In Jim Cook's Archive


Back in the 1970’s the money measurement known as M-2 was something we lived and died to hear each month.  It had a history of accurately predicting the inflation rate.  It was an important guide post in financial markets.  Over the years it fell out of favor and was largely ignored.

What we believed in the 1970’s was that the percentage monthly gain in M-2 translated into an equivalent percentage gain in inflation six months later.  So if the M-2 money supply increased by 5% we could expect 5% inflation to be forthcoming.  I can remember being impressed with how accurately this worked out.  So I came to believe in M-2 as a forecaster of inflation.
Recently I saw that M-2 was on a roll.  The annualized growth rate over the past 6 months has exceeded 15%. If the formula we followed in the past still works our inflation rate is approaching 15%.  That’s not the inflation number the government provides but their number doesn’t jibe with prices at the supermarket.

Everything points to high inflation ahead.  The Fed and the government are most likely on the verge of massive new money creation to pay the bills.  If they inflate the currency on the eve of big price increases for consumer staples they are really asking for trouble.  Inflation can get out of control.  At a certain point people start to buy things just to get rid of money.

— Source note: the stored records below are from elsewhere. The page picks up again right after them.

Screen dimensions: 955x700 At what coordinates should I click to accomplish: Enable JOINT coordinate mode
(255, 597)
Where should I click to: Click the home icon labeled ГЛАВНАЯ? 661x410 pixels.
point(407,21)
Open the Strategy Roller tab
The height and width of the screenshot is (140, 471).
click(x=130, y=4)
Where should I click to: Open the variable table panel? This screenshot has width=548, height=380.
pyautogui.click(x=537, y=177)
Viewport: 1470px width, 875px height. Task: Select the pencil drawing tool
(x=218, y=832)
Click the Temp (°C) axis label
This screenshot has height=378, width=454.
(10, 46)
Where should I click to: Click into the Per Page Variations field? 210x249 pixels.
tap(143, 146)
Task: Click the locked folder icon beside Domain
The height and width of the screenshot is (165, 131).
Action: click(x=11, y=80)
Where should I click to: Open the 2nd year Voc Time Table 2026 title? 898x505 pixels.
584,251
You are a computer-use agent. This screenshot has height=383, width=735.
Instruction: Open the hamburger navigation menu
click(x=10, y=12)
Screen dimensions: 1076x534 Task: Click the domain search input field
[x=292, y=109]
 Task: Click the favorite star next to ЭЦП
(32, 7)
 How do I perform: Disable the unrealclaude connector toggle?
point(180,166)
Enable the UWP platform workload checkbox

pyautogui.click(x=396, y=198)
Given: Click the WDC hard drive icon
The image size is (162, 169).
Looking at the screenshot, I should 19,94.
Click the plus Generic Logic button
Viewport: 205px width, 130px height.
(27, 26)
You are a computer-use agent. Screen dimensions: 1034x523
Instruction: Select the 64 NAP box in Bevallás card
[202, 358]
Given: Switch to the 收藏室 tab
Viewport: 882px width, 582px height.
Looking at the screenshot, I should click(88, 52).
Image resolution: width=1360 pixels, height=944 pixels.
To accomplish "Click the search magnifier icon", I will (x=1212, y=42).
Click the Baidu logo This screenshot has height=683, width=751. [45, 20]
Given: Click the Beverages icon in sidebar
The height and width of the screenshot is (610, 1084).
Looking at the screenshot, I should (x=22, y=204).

Tangible assets like silver should see higher prices ahead if for no other reason than they also inflate in price along with everything else.  The dollar has lost 98% of its purchasing power in my lifetime.   This trend appears to be accelerating.  The great Austrian school economist Ludwig von Mises said that inflating could not continue without eventually leading to hyperinflation or a crash.  We’ve had the crash and we are inflating worse than ever.  Everyone should take measures to protect against high inflation of a kind they have never experienced.